On August 10th 2010 the Fed started what is now known as Quantitative Easing II (QE II). An FOMC statement that was released on the 21st of September 2010 revealed that the financial crisis was not over yet because the committee believed that ‘inflation is likely to remain subdued for some time before rising to levels the Committee considers consistent with its mandate’ (FOMC, 2010). As part of QE II an additional purchase of $600 billion in Treasury securities was announced on November 3rd 2010. The predictions by some members in the minutes of the FOMC of the 22nd of August 2012, introduced Quantitative Easing III (QE III). Some members mentioned that additional monetary accommodation would be provided in the near future. This was specified in a press release on September 13th 2012, which stated that if the labor market would not improve, the Fed would start purchasing $40 billion MBS per month (Bauer and Neely, 2014).
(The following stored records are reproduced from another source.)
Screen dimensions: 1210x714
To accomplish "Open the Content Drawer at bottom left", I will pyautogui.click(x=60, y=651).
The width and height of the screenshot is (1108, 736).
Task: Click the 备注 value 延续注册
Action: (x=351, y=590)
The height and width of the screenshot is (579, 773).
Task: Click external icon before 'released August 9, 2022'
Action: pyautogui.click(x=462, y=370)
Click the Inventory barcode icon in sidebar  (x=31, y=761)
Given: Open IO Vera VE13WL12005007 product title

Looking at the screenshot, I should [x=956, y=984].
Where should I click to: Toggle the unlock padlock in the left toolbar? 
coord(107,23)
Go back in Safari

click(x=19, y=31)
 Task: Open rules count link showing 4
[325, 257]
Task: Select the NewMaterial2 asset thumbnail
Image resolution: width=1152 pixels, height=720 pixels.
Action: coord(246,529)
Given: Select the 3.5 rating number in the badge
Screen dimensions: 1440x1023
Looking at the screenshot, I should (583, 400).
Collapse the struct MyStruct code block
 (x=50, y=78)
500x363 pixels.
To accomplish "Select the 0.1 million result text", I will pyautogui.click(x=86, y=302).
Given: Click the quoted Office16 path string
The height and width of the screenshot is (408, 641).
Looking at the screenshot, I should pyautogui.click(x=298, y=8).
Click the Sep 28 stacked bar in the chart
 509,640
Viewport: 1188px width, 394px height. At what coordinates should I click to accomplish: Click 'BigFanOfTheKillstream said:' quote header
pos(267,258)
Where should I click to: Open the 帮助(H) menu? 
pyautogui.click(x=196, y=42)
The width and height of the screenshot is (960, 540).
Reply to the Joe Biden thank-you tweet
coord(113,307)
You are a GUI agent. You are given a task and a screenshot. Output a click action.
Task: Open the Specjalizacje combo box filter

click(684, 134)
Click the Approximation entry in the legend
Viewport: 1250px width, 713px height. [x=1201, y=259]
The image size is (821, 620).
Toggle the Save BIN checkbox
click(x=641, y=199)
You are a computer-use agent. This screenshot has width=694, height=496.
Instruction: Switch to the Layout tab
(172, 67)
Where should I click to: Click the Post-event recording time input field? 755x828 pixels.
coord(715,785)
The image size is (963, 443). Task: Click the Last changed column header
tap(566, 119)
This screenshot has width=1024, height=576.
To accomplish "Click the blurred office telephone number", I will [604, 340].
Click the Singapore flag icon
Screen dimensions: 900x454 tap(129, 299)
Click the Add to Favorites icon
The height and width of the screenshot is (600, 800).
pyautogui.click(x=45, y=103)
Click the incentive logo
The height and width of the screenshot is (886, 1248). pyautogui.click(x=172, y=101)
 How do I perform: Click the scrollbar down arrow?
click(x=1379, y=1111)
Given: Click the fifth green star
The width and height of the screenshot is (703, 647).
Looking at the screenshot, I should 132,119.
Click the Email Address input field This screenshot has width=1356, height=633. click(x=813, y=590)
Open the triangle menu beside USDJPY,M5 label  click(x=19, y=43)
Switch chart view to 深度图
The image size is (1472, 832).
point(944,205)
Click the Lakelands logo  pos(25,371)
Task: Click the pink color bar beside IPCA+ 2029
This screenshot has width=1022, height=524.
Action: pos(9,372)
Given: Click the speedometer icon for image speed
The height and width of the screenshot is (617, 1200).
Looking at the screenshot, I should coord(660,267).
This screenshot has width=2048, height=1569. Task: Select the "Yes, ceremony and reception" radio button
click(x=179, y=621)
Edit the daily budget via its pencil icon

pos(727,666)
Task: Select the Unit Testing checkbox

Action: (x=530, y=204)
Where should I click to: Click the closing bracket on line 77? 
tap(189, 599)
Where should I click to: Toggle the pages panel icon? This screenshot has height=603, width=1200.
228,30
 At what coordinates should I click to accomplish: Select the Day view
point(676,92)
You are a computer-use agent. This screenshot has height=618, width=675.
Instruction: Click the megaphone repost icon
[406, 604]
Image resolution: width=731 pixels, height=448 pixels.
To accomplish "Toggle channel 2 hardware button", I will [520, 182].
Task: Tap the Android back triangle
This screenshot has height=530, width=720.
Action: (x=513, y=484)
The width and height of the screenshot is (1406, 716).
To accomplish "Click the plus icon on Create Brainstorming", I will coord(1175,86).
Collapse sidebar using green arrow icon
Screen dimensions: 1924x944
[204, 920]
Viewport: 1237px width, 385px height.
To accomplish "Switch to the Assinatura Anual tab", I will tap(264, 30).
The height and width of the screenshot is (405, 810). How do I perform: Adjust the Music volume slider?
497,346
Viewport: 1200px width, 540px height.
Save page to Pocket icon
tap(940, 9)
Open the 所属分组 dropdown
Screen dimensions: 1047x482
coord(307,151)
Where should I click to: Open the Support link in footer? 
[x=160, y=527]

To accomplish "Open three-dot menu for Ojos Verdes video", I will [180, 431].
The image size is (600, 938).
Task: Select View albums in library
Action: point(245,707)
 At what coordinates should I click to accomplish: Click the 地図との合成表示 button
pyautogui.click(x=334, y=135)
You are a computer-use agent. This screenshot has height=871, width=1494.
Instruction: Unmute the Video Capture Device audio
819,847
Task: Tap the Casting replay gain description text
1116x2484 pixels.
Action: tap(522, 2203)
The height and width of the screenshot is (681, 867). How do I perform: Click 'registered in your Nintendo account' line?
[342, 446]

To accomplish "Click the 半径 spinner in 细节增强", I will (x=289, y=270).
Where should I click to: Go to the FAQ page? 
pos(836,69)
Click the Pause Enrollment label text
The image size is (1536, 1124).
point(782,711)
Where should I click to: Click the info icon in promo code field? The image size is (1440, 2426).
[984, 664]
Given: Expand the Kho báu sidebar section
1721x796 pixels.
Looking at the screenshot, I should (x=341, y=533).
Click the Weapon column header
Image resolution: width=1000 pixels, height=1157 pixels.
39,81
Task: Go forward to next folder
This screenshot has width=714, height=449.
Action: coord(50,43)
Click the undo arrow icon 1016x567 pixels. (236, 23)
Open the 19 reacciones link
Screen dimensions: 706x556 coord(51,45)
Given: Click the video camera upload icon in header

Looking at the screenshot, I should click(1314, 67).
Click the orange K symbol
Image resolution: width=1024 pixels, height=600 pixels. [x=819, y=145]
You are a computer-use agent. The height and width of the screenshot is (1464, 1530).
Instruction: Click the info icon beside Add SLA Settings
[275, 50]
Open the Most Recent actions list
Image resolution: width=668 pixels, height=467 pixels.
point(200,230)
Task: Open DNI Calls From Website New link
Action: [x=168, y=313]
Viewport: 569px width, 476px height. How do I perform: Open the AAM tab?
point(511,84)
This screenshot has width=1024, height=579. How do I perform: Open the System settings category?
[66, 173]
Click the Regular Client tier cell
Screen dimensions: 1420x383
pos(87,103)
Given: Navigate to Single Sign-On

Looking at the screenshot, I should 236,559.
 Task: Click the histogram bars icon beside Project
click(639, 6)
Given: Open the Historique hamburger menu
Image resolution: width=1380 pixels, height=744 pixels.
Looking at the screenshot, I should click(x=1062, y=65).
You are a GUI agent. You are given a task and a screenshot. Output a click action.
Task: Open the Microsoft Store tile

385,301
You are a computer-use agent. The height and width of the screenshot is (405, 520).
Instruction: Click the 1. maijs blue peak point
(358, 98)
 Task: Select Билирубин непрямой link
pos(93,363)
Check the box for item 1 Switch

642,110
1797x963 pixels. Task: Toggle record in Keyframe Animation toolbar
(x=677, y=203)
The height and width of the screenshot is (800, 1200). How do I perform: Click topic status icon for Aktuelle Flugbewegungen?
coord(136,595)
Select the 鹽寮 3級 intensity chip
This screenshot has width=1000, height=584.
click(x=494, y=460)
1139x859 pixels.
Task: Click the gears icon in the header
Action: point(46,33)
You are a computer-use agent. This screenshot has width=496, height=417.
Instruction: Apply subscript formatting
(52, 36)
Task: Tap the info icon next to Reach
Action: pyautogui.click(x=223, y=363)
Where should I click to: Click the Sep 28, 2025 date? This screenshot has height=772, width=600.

The last date that will be included to estimate the effect of unconventional monetary policy measures of the Fed on the economy of the Eurozone is the 18th of December 2013 (FOMC, 2013).

For the empirical analysis of the announcements just described, daily 10-year government bond yields and daily 2-year government bond yields are needed from the following countries: Belgium, Germany, Finland, France, Greece, Ireland, Italy, Luxembourg, the Netherlands, Austria, Portugal, Spain, Slovenia, Malta and Slovakia. Currently Latvia is also part of the Eurozone but it only entered the Eurozone in 2014. Because the major announcements of the Fed used in this thesis include a period up to and including 2013, Latvia will not be included in the empirical analysis. Cyprus and Estonia will not be included either, because of lack of relevant data.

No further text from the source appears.